We’ve Got Our Eye on You, composed by Okoye with a libretto by David Cote, “delivers a humorous but uplifting message about giving in to desire prematurely…It challenges today’s ‘hookup’ phenomenon that is especially pervasive amongst teens and college students,” according to Okoye. This amusing, 60-minute vaudevillian show employs a brand of humor that is similar to Monty Python’s. It turns the Greek myth of Perseus on its ear and is based on the story of the Graeae (Grey) Sisters, who share an eye (hence the title).
Pulling inspiration from Route 66 and neon signs, motels and diners, the tone of this performance will apply country-western aesthetics to mythological themes. The director and EOT production team chose to set both operas in a diner on a dusty road in the American desert, as opposed to ancient Greece, because there are food themes in each, and they wanted to create an environment where, as Diamond puts it, “you can tell stories and have community, because both those things are important to both pieces.” He continues, “We liked the idea of setting the performance in a desert, like it’s on this long highway in small, isolated places.”

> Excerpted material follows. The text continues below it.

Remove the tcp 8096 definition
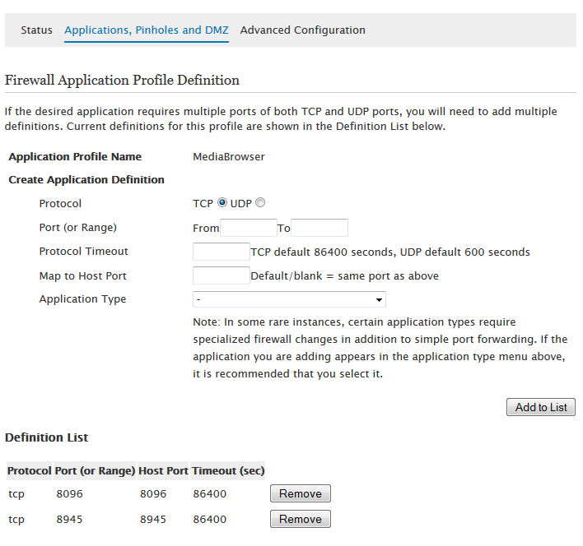 coord(300,493)
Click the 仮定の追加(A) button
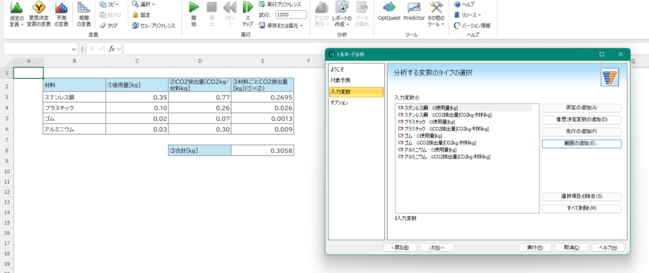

Eastman Opera Theatre’s performances of A Double Bill: Mythology Through a New Lens are scheduled for 7:30 p.m. on Thursday 10/2, Friday 10/3, and Saturday 10/4, with a matinee at 2:30 p.m. on Sunday 10/5. (Please note that seating will be limited to the public on Friday, 10/2.) This production is double-cast and runs for approximately two hours, including a 15-minute intermission.
Tickets are $20.00 for general admission. University of Rochester, students, faculty and staff may present their URID to receive one free ticket. Tickets can be purchased at the Eastman Theatre Box Office, 433 East Main St., or online at EastmanTheatre.org.
View our Concerts and Events Calendar for more information about this performance and other Eastman events.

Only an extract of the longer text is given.